Raw data: Begin

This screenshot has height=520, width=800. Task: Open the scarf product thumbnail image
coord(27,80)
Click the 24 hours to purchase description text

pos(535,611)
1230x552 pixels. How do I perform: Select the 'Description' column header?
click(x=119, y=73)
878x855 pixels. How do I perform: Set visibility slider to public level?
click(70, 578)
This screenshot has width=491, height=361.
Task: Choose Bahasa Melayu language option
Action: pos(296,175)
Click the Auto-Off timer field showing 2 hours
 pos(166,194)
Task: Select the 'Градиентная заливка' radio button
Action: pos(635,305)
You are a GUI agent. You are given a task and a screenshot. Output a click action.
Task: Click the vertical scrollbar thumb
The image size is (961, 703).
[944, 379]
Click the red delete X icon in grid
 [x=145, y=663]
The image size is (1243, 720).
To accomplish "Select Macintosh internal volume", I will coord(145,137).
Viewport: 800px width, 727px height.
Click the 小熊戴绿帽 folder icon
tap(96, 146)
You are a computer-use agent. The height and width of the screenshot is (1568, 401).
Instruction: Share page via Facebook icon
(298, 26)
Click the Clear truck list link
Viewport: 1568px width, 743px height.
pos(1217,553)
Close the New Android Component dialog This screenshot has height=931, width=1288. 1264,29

Raw data: End

§ **About this exercise**
Reproduce all of the records exactly.

§ **Task response**
This screenshot has height=520, width=800. Task: Open the scarf product thumbnail image
coord(27,80)
Click the 24 hours to purchase description text

pos(535,611)
1230x552 pixels. How do I perform: Select the 'Description' column header?
click(x=119, y=73)
878x855 pixels. How do I perform: Set visibility slider to public level?
click(70, 578)
This screenshot has width=491, height=361.
Task: Choose Bahasa Melayu language option
Action: pos(296,175)
Click the Auto-Off timer field showing 2 hours
 pos(166,194)
Task: Select the 'Градиентная заливка' radio button
Action: pos(635,305)
You are a GUI agent. You are given a task and a screenshot. Output a click action.
Task: Click the vertical scrollbar thumb
The image size is (961, 703).
[944, 379]
Click the red delete X icon in grid
 [x=145, y=663]
The image size is (1243, 720).
To accomplish "Select Macintosh internal volume", I will coord(145,137).
Viewport: 800px width, 727px height.
Click the 小熊戴绿帽 folder icon
tap(96, 146)
You are a computer-use agent. The height and width of the screenshot is (1568, 401).
Instruction: Share page via Facebook icon
(298, 26)
Click the Clear truck list link
Viewport: 1568px width, 743px height.
pos(1217,553)
Close the New Android Component dialog This screenshot has height=931, width=1288. 1264,29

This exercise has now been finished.